I repeated the same steps I followed in my last blog post. After loading Tripadvisor, clicking check rates, waiting for pages to load, closing them all and then loading about:blank. After clearing caches, I see:

This represents:
total: 54,253,757 bytes
used: 26,337,381 bytes
free: 27,916,376 bytes
Whoa! What happened here? We’re now using 14mb when we loaded the browser and have 27mb of free blocks on our heap! While we are less fragmented than without the low fragmentation heap, we’re using quite a bit more memory. There seems to be a lot of overhead to using the low fragmentation heap. Being far less fragmented means that future allocations will be a lot easier and we won’t have to keep putting them at the end.
“What does this mean after running for a while?”
A fine question, really. It certainly means that early on you’re going to be using a lot more memory. However, over time you may end up using less memory as you will be less fragmented and thus new allocations as you load new pages should be able to fill in to the free space more easily. From my quick testing, loading lots of pages, gmail, etc we don’t seem to grow much than we are at this state.
“If it doesn’t grow much more that sounds awesome, how do I try it?”
Watch this space. I’ll upload a build that people can test with and report back their results.
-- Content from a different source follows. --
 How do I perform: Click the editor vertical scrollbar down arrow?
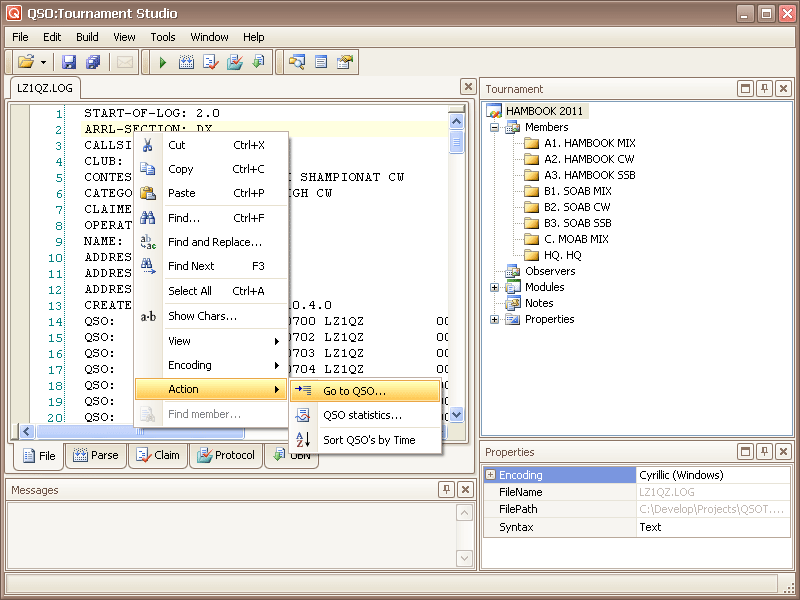click(457, 415)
If we really don’t grow much more than the initial growth from loading lots of pages at once, this might be worth turning on.
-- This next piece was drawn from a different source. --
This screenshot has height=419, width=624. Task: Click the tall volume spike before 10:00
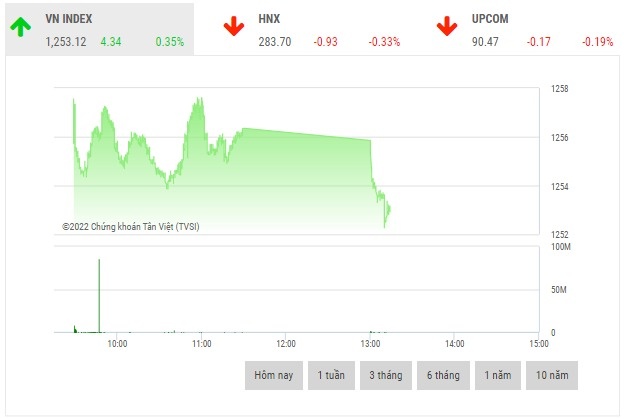pos(99,295)
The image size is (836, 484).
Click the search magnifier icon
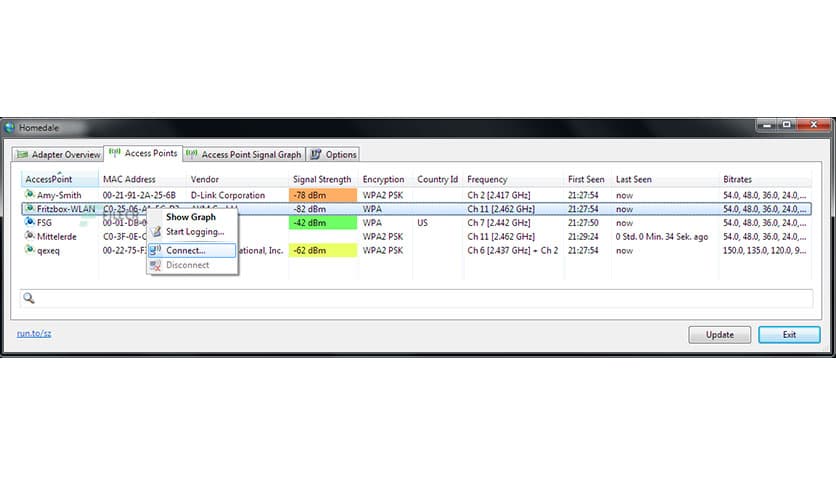(x=29, y=298)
“I hate Windows, what about Mac and Linux”
If this does turn out to being a good thing on Windows, it certainly doesn’t solve all our problems. There is lots of work that we need to do to continue to reduce fragmentation. As you can see, there is still some fragmentation going on and we need to work to reduce it. I’m a bit scared of the amount of extra space we’re using with this enabled and would like to better understand what is going on. We’re looking at using cross-platform allocators, pools and arenas, etc. More on those results soon…
Tags: firefox, leaks, memory fragmentation, Mozilla, performance, Technology, windows
November 12, 2007 at 12:59 am
Keep up the good work. It’s well past high time that someone looked at the memory issue in this fashion
November 12, 2007 at 2:30 am
Obligatory Question:
Will this work have influence on the gecko 1.9 release?
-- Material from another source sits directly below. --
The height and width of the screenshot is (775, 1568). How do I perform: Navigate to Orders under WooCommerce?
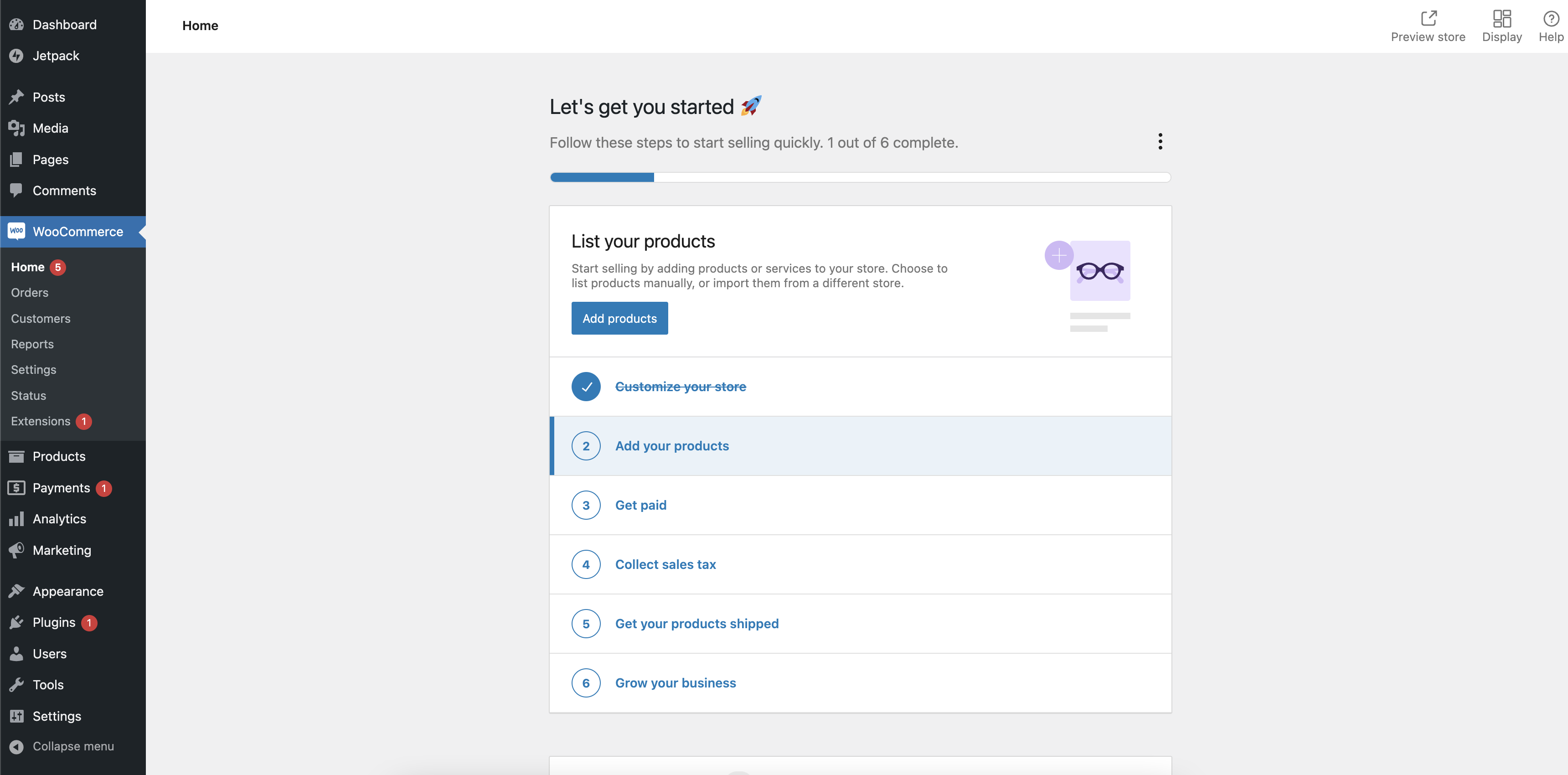click(x=29, y=293)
November 12, 2007 at 2:34 am
Obligatory Question:
Will this work have influence on the gecko 1.9 release?
November 12, 2007 at 4:26 am
I believe removing fragmenting is hard, and on the long term, only acting on the root cause can really help.
Acting on the root cause means to stop allocating memory blocks that have a long lifetime.
Now that is hard because everytime you keep a memory of what has happened since the browser started, you allocate such a block.
But if it’s just too hard to do, there’s another easier approach. If you go the GC way, it becomes foreseeable to go even further and do unfragmenting through memory reallocation ? Even if this is impossible to do for every type of allocation, once the more damaging one are identified, it could be possible to make them run through a memory reallocation friendly allocator ?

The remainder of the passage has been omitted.